To indent your comment, use one or more colons at the beginning of it.

Some languages need male/female option for number to text

Hi, in Catalan de numbers 1 and 2 can be male or female, based on what's numered. Example: cotxe (car) is male and flor (flower) is female. So 1 cotxe (one car) is spelled "un cotxe" and 1 flor (one flower) is spelled "una flor". So, 1--> un (if male noun) and una (if female noun), 2 --> dos (if male noun) and dues (if female noun).

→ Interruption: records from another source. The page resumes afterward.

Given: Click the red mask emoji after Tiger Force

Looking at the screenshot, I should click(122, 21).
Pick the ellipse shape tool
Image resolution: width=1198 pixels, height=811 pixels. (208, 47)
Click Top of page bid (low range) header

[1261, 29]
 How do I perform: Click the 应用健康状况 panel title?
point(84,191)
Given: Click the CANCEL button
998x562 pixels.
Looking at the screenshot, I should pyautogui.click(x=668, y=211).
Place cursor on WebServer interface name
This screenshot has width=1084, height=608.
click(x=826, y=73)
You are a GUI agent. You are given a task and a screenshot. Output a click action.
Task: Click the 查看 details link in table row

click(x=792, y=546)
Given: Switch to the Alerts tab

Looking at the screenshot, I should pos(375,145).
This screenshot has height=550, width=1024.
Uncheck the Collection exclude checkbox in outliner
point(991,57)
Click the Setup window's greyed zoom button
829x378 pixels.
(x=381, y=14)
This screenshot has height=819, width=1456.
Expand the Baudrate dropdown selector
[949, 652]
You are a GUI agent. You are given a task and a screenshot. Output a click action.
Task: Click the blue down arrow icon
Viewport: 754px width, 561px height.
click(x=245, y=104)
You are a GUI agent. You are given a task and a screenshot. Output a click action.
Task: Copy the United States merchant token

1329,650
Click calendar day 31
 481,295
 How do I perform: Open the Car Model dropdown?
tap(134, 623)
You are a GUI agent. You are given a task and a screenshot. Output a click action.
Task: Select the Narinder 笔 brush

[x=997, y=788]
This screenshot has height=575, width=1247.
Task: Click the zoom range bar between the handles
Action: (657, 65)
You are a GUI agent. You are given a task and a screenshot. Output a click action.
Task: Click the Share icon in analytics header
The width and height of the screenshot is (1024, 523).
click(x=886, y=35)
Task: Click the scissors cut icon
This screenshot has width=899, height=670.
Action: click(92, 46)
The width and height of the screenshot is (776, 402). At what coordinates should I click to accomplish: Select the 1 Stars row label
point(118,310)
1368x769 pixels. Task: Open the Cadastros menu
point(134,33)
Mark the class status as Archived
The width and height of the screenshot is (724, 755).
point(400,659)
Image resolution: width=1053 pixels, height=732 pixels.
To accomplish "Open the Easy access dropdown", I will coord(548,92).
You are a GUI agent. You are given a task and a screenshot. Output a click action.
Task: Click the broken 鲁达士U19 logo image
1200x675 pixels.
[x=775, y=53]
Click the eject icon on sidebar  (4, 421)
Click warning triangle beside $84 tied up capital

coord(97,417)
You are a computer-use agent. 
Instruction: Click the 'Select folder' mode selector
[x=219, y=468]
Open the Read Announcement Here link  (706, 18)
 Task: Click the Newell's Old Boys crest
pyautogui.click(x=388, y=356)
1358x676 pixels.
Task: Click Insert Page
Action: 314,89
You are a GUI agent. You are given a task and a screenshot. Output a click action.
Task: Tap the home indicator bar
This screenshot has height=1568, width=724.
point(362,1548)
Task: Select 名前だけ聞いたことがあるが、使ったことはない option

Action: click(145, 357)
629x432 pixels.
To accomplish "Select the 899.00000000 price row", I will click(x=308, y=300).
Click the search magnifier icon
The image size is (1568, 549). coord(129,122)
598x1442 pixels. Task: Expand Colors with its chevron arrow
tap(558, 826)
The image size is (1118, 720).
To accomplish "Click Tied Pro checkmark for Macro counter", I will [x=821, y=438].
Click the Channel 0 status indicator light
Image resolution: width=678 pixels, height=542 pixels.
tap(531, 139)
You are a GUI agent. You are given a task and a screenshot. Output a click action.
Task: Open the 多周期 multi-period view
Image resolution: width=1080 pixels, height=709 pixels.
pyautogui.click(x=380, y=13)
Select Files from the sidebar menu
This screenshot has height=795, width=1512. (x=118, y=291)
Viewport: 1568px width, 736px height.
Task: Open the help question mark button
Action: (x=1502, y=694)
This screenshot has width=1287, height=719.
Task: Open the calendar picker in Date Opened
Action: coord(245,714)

This male/female change also happens in numbers finished in 1 and 2 different that 11 and 12 (21, 22, 31, 32, ...) and also in hundreds and thousands.

Spanish also has this male/female, but only in numbers finished in 1. In Spanish 2 it's always spelled "dos".

Finally, this male/female isseu als is important for currency to text. Many currency are treated as male nouns: euro, dollar. But few currencis are "female": sterling pounds or the old spanish peseta. So, 1200 $ is spelled as "mil dos-cents dòllars", but 1200 PTA is spelled as "mil dues-centes pessetes".

I have fixed them by text converters. ca_ES uses manual arguments for the gender of the currency units and subunits, es_ES module uses automatic gender detection (feminine units end with "a" or "as"):
# masculine to feminine conversion of "un" after millions,
# if "as?$" matches currency name

f:(.*ill)(.*),(.*) \1$(f:\2,\3)		# don't modify un in millions
f:(.*un)([^a].*,|,)(.*as?) $(f:\1a\2\3)	# un libra -> una libra
f:(.*),(.*) \1 \2

"([A-Z]{3}) ([-−]?1)" $(f:|$2,$(\1:us))
"([A-Z]{3}) ([-−]?\d+0{6,})" $2 de $(\1:up)
"([A-Z]{3}) ([-−]?\d+)" $(f:|$2,$(\1:up))
Thanks for your report. Nemeth 22:12, 3 September 2009 (UTC)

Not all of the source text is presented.